One way the Thoughtexchange™ process supports both leaders and teacher innovators is by providing an opportunity for open and transparent community feedback. If a teacher-driven program is working, the community will let you know. They will also let you know if it isn’t working. The insights surfaced during these community conversations can help inform the next iteration of a program, ensuring true impact on student learning. Beyond program improvement, the community feels like they also have a valuable perspective and that they too can shape the education system.
Leadership: Creating Safe Spaces
Developing this capacity in teacher stakeholders – and supporting it – then becomes a key part of leadership in education. The leader models openness to criticism by being responsive to it in her work. In the Spirals of Inquiry model, reflecting on feedback aligns with the ‘Checking’ stage and encourages teacher innovators to admit when something isn’t working and self-correct.

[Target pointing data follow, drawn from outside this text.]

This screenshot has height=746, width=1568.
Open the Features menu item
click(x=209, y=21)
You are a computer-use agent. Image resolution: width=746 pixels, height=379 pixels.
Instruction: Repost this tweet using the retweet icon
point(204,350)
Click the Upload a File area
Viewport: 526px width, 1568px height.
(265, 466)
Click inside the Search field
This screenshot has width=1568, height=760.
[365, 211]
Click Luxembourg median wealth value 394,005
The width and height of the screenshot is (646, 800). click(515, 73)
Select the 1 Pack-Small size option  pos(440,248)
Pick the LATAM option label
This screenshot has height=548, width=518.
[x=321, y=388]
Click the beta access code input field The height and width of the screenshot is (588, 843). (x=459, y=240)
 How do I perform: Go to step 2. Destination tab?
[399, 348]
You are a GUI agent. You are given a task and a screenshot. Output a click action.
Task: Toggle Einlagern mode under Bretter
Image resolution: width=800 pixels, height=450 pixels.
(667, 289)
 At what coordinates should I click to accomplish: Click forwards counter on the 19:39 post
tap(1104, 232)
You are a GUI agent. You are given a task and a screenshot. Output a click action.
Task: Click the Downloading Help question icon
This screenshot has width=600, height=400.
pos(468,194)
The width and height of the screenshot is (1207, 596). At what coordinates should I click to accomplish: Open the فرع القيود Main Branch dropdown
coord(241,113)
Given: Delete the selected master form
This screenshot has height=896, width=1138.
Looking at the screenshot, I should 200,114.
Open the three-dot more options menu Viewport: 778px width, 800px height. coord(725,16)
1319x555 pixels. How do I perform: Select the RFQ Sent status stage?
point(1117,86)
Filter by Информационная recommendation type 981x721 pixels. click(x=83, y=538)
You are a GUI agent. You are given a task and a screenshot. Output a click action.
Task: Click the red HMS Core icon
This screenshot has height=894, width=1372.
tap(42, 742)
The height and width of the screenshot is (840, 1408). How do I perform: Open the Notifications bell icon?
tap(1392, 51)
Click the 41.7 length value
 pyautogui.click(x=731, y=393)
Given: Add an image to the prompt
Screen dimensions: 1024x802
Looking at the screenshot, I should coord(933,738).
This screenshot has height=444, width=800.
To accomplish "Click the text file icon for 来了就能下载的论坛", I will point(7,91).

Creating a space where it is safe to “fail” encourages innovation and further reinforces social capital. Teachers feel trusted to dream and then check, which encourages bigger ideas and deeper reflection. Change is then driven by those on the front line, people who work day in and day out touching the lives of students, and informed by the community.
The Real Leadership Challenge
Creating the momentum to realize a culture of change takes time. A leader with a vision of a responsive and dynamic education system needs to cultivate not only passion, vulnerability and learning, but also patience and steadfastness. The embers at times need to be sheltered and at others fanned, but always nurtured and carried forward.